> What the task requires
Copy the lines of the records word for word, from the line containing "The width and height of the screenshot is (446, 965)." through the line containing "Looking at the screenshot, I should [x=69, y=121].", including both of those lines.
::: Exercise inputs :::
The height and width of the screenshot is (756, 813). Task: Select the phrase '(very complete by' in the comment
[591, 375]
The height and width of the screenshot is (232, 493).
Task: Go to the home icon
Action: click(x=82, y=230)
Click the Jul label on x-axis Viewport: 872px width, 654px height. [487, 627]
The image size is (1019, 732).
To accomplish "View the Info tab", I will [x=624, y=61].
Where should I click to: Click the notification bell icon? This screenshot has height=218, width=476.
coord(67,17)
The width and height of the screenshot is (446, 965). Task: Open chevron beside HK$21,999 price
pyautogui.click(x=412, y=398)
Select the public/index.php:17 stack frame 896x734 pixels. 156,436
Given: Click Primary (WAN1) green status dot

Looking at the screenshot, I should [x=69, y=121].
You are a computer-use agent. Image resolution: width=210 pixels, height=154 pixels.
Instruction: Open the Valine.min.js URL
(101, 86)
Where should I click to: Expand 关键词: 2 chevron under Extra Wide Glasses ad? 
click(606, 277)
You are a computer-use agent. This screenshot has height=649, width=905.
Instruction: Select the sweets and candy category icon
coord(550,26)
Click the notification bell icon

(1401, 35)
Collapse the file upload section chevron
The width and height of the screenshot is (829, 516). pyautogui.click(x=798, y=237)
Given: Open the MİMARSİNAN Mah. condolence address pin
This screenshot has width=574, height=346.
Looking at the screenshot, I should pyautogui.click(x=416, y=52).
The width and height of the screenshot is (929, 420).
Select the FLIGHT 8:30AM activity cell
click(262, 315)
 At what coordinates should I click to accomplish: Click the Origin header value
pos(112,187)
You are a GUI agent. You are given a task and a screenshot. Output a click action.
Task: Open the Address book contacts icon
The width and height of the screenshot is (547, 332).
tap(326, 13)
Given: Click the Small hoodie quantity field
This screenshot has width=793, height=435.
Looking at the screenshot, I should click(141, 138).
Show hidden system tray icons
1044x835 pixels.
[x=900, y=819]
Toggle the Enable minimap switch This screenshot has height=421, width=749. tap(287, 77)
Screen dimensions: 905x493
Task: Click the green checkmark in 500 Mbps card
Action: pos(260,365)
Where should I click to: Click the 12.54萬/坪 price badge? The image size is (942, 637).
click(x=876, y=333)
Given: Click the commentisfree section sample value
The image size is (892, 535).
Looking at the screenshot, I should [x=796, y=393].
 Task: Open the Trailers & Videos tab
:::
> Correct response
The width and height of the screenshot is (446, 965). Task: Open chevron beside HK$21,999 price
pyautogui.click(x=412, y=398)
Select the public/index.php:17 stack frame 896x734 pixels. 156,436
Given: Click Primary (WAN1) green status dot

Looking at the screenshot, I should [x=69, y=121].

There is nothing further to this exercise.